In various embodiments, a diffusion barrier 500 may be disposed on inner surface of body member 12, such that diffusion barrier 500 defines at least a portion of the lumen 15 of the tunneling guide 10 (see FIGS. 6A and B). Diffusion barrier 500 may be formed of any material capable of reducing or eliminating diffusion of a therapeutic agent 20, 20′ from body member 12 to lumen 15. Diffusion barrier 500 may be a material as described above for body member 15 or coating layer 25, 25′. One suitable material for forming diffusion barrier 500 is polytetrafluoroethylene (PTFE). Another suitable material is a layer of metal, such as titanium. Diffusion barrier 500 may be disposed on body member 12 as described herein for coating layer 25, 25′.

While not shown, it will be understood that diffusion barrier 500 may be separate from body member 12. For example, diffusion barrier 500 may be a separate tube disposed between at least a portion of tunneling guide 10 and therapy delivery element 200, or diffusion barrier 500 may be disposed on therapy delivery element 200. Diffusion barrier 500 may serve to reduce friction between therapy delivery element 200 and tunneling guide.
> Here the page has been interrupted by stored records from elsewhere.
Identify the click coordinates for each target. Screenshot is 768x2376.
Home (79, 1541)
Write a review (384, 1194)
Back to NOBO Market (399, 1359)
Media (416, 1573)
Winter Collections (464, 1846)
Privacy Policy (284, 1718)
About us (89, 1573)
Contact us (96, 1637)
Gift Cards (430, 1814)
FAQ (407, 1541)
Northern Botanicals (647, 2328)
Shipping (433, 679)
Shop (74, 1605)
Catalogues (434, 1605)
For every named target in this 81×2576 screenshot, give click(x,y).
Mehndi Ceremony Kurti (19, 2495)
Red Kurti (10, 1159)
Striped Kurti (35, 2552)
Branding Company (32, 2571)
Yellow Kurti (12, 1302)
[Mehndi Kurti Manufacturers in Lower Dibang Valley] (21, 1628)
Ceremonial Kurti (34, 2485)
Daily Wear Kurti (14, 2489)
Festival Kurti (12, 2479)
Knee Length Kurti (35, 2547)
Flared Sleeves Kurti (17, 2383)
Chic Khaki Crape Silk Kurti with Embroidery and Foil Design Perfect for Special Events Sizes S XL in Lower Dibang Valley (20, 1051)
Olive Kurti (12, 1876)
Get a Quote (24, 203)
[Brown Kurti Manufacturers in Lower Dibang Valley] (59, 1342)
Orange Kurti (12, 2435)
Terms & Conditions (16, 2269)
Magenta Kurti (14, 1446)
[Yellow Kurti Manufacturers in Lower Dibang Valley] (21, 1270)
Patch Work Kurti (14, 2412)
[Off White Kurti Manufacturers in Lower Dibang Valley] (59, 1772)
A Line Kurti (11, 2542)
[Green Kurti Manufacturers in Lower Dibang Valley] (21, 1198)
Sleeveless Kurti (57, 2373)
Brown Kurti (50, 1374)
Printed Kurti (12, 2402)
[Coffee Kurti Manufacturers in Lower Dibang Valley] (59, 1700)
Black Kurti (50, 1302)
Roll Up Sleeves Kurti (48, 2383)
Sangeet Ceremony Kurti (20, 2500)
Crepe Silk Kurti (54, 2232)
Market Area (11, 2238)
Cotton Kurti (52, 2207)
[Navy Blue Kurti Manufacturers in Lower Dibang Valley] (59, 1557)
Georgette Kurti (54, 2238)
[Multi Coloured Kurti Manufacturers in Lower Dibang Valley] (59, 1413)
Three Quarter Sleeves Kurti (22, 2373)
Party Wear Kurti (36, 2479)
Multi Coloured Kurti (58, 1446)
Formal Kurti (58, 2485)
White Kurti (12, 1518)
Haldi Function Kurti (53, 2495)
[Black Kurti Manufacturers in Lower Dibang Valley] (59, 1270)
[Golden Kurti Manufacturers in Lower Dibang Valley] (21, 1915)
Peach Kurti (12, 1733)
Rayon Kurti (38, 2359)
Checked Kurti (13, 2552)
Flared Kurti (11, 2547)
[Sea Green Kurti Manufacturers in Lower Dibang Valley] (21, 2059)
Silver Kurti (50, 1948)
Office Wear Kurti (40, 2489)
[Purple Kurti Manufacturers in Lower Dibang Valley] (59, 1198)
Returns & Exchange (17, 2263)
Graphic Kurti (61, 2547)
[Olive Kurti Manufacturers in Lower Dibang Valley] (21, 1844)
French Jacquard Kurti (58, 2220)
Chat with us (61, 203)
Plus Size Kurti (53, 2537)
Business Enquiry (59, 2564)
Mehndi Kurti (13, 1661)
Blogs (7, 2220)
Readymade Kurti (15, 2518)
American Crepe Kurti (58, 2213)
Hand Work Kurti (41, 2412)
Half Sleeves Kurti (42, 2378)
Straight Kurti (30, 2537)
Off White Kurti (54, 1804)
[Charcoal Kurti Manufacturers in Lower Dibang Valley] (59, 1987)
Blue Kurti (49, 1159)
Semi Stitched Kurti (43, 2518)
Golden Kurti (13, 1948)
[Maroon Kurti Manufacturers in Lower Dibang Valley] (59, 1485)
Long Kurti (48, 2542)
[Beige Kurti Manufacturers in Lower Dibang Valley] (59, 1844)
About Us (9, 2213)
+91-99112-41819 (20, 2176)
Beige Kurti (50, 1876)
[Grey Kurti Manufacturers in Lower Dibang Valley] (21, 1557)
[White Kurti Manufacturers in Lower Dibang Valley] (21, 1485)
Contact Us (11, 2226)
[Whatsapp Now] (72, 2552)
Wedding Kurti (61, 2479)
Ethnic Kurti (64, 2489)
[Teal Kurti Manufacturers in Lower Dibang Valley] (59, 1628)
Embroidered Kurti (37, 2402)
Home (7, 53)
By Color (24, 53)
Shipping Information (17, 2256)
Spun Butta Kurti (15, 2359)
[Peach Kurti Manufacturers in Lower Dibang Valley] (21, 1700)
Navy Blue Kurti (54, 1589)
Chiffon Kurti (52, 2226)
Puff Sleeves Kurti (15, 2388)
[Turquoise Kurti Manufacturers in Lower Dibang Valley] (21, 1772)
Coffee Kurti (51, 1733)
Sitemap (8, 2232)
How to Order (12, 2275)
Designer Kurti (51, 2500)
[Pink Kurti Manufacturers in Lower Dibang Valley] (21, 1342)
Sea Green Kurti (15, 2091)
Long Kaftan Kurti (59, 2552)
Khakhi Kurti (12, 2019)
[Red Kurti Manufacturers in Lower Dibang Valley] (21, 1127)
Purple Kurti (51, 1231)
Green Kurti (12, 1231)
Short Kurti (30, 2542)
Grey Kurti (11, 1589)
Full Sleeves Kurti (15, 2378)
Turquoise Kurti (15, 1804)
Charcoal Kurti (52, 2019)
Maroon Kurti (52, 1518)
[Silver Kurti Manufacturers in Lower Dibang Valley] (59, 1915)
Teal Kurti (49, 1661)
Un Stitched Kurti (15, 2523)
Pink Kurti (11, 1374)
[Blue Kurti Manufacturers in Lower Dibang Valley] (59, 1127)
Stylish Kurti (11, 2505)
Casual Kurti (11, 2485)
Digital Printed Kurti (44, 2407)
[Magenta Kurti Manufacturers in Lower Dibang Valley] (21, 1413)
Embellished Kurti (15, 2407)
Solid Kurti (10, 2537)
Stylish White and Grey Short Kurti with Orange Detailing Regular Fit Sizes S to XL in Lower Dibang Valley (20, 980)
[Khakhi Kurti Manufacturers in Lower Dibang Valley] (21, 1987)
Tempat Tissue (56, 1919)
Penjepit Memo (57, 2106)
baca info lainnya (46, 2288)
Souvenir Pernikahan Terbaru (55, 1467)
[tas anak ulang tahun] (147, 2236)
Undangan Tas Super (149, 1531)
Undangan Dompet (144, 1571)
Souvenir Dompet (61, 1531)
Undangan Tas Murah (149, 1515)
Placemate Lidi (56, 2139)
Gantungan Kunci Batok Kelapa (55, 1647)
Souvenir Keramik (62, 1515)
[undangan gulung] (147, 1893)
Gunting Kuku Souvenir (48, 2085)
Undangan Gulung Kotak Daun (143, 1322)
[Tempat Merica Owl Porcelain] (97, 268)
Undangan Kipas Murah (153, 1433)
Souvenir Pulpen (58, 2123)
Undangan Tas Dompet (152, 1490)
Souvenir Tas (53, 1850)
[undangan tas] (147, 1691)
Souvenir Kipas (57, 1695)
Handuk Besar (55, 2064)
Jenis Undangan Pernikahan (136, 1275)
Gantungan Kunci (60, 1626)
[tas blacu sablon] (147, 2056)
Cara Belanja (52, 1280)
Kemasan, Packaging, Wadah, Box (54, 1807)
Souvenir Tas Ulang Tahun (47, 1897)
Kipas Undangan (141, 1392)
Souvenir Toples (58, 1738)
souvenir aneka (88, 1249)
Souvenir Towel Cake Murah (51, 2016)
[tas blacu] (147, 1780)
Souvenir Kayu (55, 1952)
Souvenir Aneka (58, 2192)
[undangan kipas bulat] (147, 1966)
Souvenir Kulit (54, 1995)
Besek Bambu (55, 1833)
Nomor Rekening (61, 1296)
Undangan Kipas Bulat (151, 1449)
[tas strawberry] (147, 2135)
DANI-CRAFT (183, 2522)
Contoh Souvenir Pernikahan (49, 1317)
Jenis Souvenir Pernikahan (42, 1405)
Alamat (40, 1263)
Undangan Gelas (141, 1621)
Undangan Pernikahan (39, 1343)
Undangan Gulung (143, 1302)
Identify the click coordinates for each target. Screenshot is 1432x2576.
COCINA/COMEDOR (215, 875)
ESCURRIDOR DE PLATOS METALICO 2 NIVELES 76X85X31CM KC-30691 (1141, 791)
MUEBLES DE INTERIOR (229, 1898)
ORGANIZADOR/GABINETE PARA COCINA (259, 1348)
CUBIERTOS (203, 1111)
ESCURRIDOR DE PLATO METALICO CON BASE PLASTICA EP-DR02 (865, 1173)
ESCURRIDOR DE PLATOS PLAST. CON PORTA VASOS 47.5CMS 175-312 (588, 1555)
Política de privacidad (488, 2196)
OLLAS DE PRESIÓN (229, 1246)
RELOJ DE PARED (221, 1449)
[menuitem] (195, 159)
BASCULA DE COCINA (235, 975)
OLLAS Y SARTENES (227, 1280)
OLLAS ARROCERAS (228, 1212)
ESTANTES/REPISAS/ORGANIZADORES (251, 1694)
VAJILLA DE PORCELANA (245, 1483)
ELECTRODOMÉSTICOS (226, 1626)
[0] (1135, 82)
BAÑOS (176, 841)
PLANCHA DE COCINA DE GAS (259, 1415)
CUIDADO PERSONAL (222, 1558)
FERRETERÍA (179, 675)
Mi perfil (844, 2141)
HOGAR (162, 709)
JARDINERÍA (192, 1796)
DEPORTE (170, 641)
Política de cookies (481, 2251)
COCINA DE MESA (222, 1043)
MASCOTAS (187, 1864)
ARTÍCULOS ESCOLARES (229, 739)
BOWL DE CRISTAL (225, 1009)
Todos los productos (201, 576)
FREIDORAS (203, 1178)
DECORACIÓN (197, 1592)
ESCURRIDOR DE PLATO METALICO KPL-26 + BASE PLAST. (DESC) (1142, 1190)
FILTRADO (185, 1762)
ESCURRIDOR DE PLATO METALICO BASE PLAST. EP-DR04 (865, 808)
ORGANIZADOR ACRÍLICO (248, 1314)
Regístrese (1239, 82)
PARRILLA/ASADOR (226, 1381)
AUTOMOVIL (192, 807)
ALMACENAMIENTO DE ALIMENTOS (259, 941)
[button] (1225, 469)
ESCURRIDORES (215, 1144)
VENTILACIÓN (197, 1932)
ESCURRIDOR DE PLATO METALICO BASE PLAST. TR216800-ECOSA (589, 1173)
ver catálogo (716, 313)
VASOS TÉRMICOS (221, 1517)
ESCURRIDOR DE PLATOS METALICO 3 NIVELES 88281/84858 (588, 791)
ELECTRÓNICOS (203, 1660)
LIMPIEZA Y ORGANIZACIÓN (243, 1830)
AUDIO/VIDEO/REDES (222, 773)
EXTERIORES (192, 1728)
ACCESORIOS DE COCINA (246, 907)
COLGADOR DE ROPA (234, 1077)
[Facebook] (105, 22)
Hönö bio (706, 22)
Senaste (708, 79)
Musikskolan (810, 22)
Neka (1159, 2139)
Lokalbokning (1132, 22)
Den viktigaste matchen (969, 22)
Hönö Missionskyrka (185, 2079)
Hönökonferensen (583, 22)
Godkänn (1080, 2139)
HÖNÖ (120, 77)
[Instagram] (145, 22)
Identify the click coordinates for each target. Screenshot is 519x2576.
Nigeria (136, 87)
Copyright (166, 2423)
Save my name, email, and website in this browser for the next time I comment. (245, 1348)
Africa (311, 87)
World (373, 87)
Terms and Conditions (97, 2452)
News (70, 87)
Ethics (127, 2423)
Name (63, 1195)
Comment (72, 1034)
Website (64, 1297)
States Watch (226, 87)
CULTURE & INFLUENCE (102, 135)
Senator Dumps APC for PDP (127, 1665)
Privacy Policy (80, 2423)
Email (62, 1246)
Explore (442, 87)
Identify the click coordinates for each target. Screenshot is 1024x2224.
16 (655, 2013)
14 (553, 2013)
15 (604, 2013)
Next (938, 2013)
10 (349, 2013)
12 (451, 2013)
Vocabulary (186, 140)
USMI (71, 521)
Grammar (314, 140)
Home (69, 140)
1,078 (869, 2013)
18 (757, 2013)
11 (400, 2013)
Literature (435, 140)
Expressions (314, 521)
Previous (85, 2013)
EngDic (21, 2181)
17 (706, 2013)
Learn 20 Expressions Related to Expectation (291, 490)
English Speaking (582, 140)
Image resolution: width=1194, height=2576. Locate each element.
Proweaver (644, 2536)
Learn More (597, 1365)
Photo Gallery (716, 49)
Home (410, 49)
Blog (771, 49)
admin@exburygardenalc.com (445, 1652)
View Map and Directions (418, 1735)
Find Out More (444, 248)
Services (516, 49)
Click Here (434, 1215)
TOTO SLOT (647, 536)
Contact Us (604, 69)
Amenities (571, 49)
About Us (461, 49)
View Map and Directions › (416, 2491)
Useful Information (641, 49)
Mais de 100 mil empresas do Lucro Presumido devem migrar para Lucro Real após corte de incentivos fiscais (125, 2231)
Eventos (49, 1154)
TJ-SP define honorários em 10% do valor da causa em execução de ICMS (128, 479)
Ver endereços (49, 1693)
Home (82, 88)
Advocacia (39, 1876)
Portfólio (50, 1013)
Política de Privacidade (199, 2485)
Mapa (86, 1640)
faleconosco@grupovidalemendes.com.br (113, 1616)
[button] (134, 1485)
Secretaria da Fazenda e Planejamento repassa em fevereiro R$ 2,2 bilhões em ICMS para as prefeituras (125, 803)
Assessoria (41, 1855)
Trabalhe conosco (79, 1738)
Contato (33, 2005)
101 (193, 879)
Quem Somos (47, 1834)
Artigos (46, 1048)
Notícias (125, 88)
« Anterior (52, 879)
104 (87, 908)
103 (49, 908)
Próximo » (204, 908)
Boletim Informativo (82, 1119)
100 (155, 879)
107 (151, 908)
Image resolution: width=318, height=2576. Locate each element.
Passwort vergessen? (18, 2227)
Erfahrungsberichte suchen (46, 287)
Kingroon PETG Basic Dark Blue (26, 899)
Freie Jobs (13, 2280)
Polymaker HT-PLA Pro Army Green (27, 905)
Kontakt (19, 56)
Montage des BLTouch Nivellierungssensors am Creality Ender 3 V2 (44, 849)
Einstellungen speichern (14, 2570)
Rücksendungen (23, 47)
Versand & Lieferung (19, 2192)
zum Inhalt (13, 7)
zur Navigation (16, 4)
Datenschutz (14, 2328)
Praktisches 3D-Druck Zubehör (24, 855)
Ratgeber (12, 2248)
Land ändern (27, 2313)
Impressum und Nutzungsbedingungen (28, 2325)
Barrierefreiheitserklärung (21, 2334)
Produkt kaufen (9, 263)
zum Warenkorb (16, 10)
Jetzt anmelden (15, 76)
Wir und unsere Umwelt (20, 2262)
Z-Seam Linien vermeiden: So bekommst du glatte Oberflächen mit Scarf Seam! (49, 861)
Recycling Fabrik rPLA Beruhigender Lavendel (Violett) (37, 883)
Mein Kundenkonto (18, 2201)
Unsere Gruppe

All printed publications, such as patents, patent applications, technical papers, and brochures, cited herein are hereby incorporated by reference herein, each in its respective entirety. As those of ordinary skill in the art will readily appreciate upon reading the description herein, at least some of the devices and methods disclosed in the patents and publications cited herein may be modified advantageously in accordance with the teachings of the present invention.